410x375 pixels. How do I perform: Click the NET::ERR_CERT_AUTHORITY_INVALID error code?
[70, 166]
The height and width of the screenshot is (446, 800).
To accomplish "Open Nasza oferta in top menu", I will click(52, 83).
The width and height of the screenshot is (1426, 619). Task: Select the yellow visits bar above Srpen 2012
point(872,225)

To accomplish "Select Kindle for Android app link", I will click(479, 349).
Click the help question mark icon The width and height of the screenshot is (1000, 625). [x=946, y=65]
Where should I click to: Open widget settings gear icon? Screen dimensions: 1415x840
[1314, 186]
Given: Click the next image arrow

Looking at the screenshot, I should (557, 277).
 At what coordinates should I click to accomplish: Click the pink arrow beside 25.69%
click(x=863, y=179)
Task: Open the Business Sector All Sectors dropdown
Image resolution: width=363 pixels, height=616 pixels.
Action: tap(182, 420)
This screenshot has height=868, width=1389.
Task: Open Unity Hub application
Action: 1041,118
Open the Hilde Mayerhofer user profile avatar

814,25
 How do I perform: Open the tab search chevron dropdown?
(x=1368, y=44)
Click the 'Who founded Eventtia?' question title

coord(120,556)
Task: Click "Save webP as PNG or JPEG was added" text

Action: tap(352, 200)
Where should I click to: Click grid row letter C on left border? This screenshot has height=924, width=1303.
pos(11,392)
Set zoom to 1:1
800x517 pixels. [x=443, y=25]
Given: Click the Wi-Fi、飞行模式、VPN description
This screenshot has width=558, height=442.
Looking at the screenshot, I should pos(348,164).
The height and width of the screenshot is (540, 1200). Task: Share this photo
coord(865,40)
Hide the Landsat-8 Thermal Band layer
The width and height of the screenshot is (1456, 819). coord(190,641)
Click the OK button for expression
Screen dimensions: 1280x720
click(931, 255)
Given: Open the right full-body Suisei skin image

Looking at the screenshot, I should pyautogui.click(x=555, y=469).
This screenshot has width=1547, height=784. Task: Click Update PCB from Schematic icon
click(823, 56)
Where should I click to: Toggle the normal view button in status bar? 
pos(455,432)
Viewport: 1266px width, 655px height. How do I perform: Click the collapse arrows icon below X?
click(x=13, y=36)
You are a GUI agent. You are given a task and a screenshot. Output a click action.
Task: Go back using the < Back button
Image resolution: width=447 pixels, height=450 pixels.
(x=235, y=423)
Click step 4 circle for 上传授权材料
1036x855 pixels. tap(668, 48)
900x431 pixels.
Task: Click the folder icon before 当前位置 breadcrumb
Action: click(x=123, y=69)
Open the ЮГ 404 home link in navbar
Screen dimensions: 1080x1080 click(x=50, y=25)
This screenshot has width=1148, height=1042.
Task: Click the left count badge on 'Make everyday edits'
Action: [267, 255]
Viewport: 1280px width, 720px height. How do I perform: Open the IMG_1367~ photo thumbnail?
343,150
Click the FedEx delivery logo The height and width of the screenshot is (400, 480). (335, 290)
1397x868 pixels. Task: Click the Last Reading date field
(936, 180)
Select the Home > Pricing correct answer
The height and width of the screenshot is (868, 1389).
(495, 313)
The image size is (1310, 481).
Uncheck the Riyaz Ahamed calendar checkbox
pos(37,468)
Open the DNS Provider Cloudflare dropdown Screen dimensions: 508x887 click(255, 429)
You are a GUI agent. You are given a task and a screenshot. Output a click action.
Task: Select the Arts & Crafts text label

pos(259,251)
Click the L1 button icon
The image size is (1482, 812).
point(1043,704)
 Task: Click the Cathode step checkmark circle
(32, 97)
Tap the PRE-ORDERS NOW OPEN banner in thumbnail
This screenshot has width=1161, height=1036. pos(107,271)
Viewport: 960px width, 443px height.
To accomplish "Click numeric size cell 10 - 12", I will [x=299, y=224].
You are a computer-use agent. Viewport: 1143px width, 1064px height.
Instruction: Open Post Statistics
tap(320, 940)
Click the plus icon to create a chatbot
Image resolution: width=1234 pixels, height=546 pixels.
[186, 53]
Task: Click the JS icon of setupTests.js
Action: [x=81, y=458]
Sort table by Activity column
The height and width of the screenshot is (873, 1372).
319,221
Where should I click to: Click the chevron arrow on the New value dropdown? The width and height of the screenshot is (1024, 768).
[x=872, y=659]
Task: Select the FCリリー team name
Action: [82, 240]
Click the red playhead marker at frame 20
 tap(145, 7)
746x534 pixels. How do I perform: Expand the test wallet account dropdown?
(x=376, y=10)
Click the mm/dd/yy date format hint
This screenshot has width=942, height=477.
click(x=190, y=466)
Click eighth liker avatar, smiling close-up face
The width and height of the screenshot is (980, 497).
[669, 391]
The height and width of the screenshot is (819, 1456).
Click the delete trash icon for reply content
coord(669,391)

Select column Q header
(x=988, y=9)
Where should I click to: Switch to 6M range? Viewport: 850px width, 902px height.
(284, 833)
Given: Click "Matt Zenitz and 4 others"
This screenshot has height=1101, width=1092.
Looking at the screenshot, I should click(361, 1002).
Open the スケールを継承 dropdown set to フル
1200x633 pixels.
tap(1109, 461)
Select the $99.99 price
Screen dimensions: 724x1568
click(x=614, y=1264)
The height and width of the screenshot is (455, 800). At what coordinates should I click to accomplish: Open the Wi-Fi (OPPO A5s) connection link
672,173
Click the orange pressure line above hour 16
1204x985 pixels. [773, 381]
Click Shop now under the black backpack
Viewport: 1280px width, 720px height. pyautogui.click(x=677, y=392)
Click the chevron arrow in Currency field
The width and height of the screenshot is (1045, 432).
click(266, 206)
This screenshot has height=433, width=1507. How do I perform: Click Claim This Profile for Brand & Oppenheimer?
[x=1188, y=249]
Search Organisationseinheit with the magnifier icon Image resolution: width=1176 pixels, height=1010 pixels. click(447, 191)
-*-
**Stated problem:**
Reproduce the entire listing above verbatim, line by line, from first entry to last.

**Expected answer:**
410x375 pixels. How do I perform: Click the NET::ERR_CERT_AUTHORITY_INVALID error code?
[70, 166]
The height and width of the screenshot is (446, 800).
To accomplish "Open Nasza oferta in top menu", I will click(52, 83).
The width and height of the screenshot is (1426, 619). Task: Select the yellow visits bar above Srpen 2012
point(872,225)

To accomplish "Select Kindle for Android app link", I will click(479, 349).
Click the help question mark icon The width and height of the screenshot is (1000, 625). [x=946, y=65]
Where should I click to: Open widget settings gear icon? Screen dimensions: 1415x840
[1314, 186]
Given: Click the next image arrow

Looking at the screenshot, I should (557, 277).
 At what coordinates should I click to accomplish: Click the pink arrow beside 25.69%
click(x=863, y=179)
Task: Open the Business Sector All Sectors dropdown
Image resolution: width=363 pixels, height=616 pixels.
Action: tap(182, 420)
This screenshot has height=868, width=1389.
Task: Open Unity Hub application
Action: 1041,118
Open the Hilde Mayerhofer user profile avatar

814,25
 How do I perform: Open the tab search chevron dropdown?
(x=1368, y=44)
Click the 'Who founded Eventtia?' question title

coord(120,556)
Task: Click "Save webP as PNG or JPEG was added" text

Action: tap(352, 200)
Where should I click to: Click grid row letter C on left border? This screenshot has height=924, width=1303.
pos(11,392)
Set zoom to 1:1
800x517 pixels. [x=443, y=25]
Given: Click the Wi-Fi、飞行模式、VPN description
This screenshot has width=558, height=442.
Looking at the screenshot, I should pos(348,164).
The height and width of the screenshot is (540, 1200). Task: Share this photo
coord(865,40)
Hide the Landsat-8 Thermal Band layer
The width and height of the screenshot is (1456, 819). coord(190,641)
Click the OK button for expression
Screen dimensions: 1280x720
click(931, 255)
Given: Open the right full-body Suisei skin image

Looking at the screenshot, I should pyautogui.click(x=555, y=469).
This screenshot has width=1547, height=784. Task: Click Update PCB from Schematic icon
click(823, 56)
Where should I click to: Toggle the normal view button in status bar? 
pos(455,432)
Viewport: 1266px width, 655px height. How do I perform: Click the collapse arrows icon below X?
click(x=13, y=36)
You are a GUI agent. You are given a task and a screenshot. Output a click action.
Task: Go back using the < Back button
Image resolution: width=447 pixels, height=450 pixels.
(x=235, y=423)
Click step 4 circle for 上传授权材料
1036x855 pixels. tap(668, 48)
900x431 pixels.
Task: Click the folder icon before 当前位置 breadcrumb
Action: click(x=123, y=69)
Open the ЮГ 404 home link in navbar
Screen dimensions: 1080x1080 click(x=50, y=25)
This screenshot has width=1148, height=1042.
Task: Click the left count badge on 'Make everyday edits'
Action: [267, 255]
Viewport: 1280px width, 720px height. How do I perform: Open the IMG_1367~ photo thumbnail?
343,150
Click the FedEx delivery logo The height and width of the screenshot is (400, 480). (335, 290)
1397x868 pixels. Task: Click the Last Reading date field
(936, 180)
Select the Home > Pricing correct answer
The height and width of the screenshot is (868, 1389).
(495, 313)
The image size is (1310, 481).
Uncheck the Riyaz Ahamed calendar checkbox
pos(37,468)
Open the DNS Provider Cloudflare dropdown Screen dimensions: 508x887 click(255, 429)
You are a GUI agent. You are given a task and a screenshot. Output a click action.
Task: Select the Arts & Crafts text label

pos(259,251)
Click the L1 button icon
The image size is (1482, 812).
point(1043,704)
 Task: Click the Cathode step checkmark circle
(32, 97)
Tap the PRE-ORDERS NOW OPEN banner in thumbnail
This screenshot has width=1161, height=1036. pos(107,271)
Viewport: 960px width, 443px height.
To accomplish "Click numeric size cell 10 - 12", I will [x=299, y=224].
You are a computer-use agent. Viewport: 1143px width, 1064px height.
Instruction: Open Post Statistics
tap(320, 940)
Click the plus icon to create a chatbot
Image resolution: width=1234 pixels, height=546 pixels.
[186, 53]
Task: Click the JS icon of setupTests.js
Action: [x=81, y=458]
Sort table by Activity column
The height and width of the screenshot is (873, 1372).
319,221
Where should I click to: Click the chevron arrow on the New value dropdown? The width and height of the screenshot is (1024, 768).
[x=872, y=659]
Task: Select the FCリリー team name
Action: [82, 240]
Click the red playhead marker at frame 20
 tap(145, 7)
746x534 pixels. How do I perform: Expand the test wallet account dropdown?
(x=376, y=10)
Click the mm/dd/yy date format hint
This screenshot has width=942, height=477.
click(x=190, y=466)
Click eighth liker avatar, smiling close-up face
The width and height of the screenshot is (980, 497).
[669, 391]
The height and width of the screenshot is (819, 1456).
Click the delete trash icon for reply content
coord(669,391)

Select column Q header
(x=988, y=9)
Where should I click to: Switch to 6M range? Viewport: 850px width, 902px height.
(284, 833)
Given: Click "Matt Zenitz and 4 others"
This screenshot has height=1101, width=1092.
Looking at the screenshot, I should click(361, 1002).
Open the スケールを継承 dropdown set to フル
1200x633 pixels.
tap(1109, 461)
Select the $99.99 price
Screen dimensions: 724x1568
click(x=614, y=1264)
The height and width of the screenshot is (455, 800). At what coordinates should I click to accomplish: Open the Wi-Fi (OPPO A5s) connection link
672,173
Click the orange pressure line above hour 16
1204x985 pixels. [773, 381]
Click Shop now under the black backpack
Viewport: 1280px width, 720px height. pyautogui.click(x=677, y=392)
Click the chevron arrow in Currency field
The width and height of the screenshot is (1045, 432).
click(266, 206)
This screenshot has height=433, width=1507. How do I perform: Click Claim This Profile for Brand & Oppenheimer?
[x=1188, y=249]
Search Organisationseinheit with the magnifier icon Image resolution: width=1176 pixels, height=1010 pixels. click(447, 191)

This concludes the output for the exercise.